Stored items
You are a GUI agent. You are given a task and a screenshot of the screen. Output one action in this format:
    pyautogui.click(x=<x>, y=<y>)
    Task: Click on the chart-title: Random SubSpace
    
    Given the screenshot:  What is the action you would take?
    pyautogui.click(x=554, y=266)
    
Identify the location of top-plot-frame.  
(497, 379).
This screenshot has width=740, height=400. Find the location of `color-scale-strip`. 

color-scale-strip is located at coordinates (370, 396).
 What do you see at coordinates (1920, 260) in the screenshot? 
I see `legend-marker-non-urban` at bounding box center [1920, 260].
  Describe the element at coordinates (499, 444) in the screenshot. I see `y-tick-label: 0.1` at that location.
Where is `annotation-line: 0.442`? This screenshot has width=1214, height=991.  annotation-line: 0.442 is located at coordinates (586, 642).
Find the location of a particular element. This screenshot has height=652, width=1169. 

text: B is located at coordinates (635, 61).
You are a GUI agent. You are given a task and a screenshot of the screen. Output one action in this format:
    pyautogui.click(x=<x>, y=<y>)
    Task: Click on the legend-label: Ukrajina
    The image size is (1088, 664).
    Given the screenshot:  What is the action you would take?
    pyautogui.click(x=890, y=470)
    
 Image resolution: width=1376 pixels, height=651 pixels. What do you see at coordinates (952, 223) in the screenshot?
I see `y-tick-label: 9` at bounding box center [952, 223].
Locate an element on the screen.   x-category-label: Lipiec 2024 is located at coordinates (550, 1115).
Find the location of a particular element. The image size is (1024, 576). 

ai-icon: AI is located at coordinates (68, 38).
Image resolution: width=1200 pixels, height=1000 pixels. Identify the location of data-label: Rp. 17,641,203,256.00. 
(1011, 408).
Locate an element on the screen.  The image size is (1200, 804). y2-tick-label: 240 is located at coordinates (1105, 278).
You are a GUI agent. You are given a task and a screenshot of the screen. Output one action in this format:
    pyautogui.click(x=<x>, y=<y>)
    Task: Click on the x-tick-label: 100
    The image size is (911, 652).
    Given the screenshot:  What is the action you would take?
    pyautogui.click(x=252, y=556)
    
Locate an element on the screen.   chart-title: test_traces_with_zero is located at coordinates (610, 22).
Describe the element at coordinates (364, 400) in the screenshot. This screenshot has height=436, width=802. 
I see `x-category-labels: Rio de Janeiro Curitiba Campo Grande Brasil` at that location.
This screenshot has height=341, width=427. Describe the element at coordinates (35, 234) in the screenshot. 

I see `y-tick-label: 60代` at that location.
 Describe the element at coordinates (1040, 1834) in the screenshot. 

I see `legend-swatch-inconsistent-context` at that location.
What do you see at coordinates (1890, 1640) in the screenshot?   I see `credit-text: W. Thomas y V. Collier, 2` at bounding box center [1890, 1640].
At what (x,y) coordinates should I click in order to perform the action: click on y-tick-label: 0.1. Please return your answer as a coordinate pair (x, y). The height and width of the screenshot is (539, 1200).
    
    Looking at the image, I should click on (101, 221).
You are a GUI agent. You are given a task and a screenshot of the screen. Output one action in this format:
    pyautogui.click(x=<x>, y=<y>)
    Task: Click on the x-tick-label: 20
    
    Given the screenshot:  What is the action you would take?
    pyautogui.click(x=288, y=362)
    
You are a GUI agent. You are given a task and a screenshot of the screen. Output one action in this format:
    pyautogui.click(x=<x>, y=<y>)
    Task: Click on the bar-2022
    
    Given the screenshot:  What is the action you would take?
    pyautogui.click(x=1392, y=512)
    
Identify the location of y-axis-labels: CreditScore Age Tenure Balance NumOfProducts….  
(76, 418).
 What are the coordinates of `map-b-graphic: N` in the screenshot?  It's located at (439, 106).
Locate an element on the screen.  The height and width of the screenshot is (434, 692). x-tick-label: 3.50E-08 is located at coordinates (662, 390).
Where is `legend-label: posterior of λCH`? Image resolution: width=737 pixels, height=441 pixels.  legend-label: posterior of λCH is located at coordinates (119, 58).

The task:
Rewrite every line above, swapping "GUI agent" for "screen assistant" wherever it occurs and leaving everything else as it is.

Output below:
You are a screen assistant. You are given a task and a screenshot of the screen. Output one action in this format:
    pyautogui.click(x=<x>, y=<y>)
    Task: Click on the chart-title: Random SubSpace
    
    Given the screenshot:  What is the action you would take?
    pyautogui.click(x=554, y=266)
    
Identify the location of top-plot-frame.  
(497, 379).
This screenshot has width=740, height=400. Find the location of `color-scale-strip`. 

color-scale-strip is located at coordinates (370, 396).
 What do you see at coordinates (1920, 260) in the screenshot? 
I see `legend-marker-non-urban` at bounding box center [1920, 260].
  Describe the element at coordinates (499, 444) in the screenshot. I see `y-tick-label: 0.1` at that location.
Where is `annotation-line: 0.442`? This screenshot has width=1214, height=991.  annotation-line: 0.442 is located at coordinates (586, 642).
Find the location of a particular element. This screenshot has height=652, width=1169. 

text: B is located at coordinates (635, 61).
You are a screen assistant. You are given a task and a screenshot of the screen. Output one action in this format:
    pyautogui.click(x=<x>, y=<y>)
    Task: Click on the legend-label: Ukrajina
    The image size is (1088, 664).
    Given the screenshot:  What is the action you would take?
    pyautogui.click(x=890, y=470)
    
 Image resolution: width=1376 pixels, height=651 pixels. What do you see at coordinates (952, 223) in the screenshot?
I see `y-tick-label: 9` at bounding box center [952, 223].
Locate an element on the screen.   x-category-label: Lipiec 2024 is located at coordinates (550, 1115).
Find the location of a particular element. The image size is (1024, 576). 

ai-icon: AI is located at coordinates (68, 38).
Image resolution: width=1200 pixels, height=1000 pixels. Identify the location of data-label: Rp. 17,641,203,256.00. 
(1011, 408).
Locate an element on the screen.  The image size is (1200, 804). y2-tick-label: 240 is located at coordinates (1105, 278).
You are a screen assistant. You are given a task and a screenshot of the screen. Output one action in this format:
    pyautogui.click(x=<x>, y=<y>)
    Task: Click on the x-tick-label: 100
    The image size is (911, 652).
    Given the screenshot:  What is the action you would take?
    pyautogui.click(x=252, y=556)
    
Locate an element on the screen.   chart-title: test_traces_with_zero is located at coordinates (610, 22).
Describe the element at coordinates (364, 400) in the screenshot. This screenshot has height=436, width=802. 
I see `x-category-labels: Rio de Janeiro Curitiba Campo Grande Brasil` at that location.
This screenshot has height=341, width=427. Describe the element at coordinates (35, 234) in the screenshot. 

I see `y-tick-label: 60代` at that location.
 Describe the element at coordinates (1040, 1834) in the screenshot. 

I see `legend-swatch-inconsistent-context` at that location.
What do you see at coordinates (1890, 1640) in the screenshot?   I see `credit-text: W. Thomas y V. Collier, 2` at bounding box center [1890, 1640].
At what (x,y) coordinates should I click in order to perform the action: click on y-tick-label: 0.1. Please return your answer as a coordinate pair (x, y). The height and width of the screenshot is (539, 1200).
    
    Looking at the image, I should click on (101, 221).
You are a screen assistant. You are given a task and a screenshot of the screen. Output one action in this format:
    pyautogui.click(x=<x>, y=<y>)
    Task: Click on the x-tick-label: 20
    
    Given the screenshot:  What is the action you would take?
    pyautogui.click(x=288, y=362)
    
You are a screen assistant. You are given a task and a screenshot of the screen. Output one action in this format:
    pyautogui.click(x=<x>, y=<y>)
    Task: Click on the bar-2022
    
    Given the screenshot:  What is the action you would take?
    pyautogui.click(x=1392, y=512)
    
Identify the location of y-axis-labels: CreditScore Age Tenure Balance NumOfProducts….  
(76, 418).
 What are the coordinates of `map-b-graphic: N` in the screenshot?  It's located at (439, 106).
Locate an element on the screen.  The height and width of the screenshot is (434, 692). x-tick-label: 3.50E-08 is located at coordinates (662, 390).
Where is `legend-label: posterior of λCH`? Image resolution: width=737 pixels, height=441 pixels.  legend-label: posterior of λCH is located at coordinates (119, 58).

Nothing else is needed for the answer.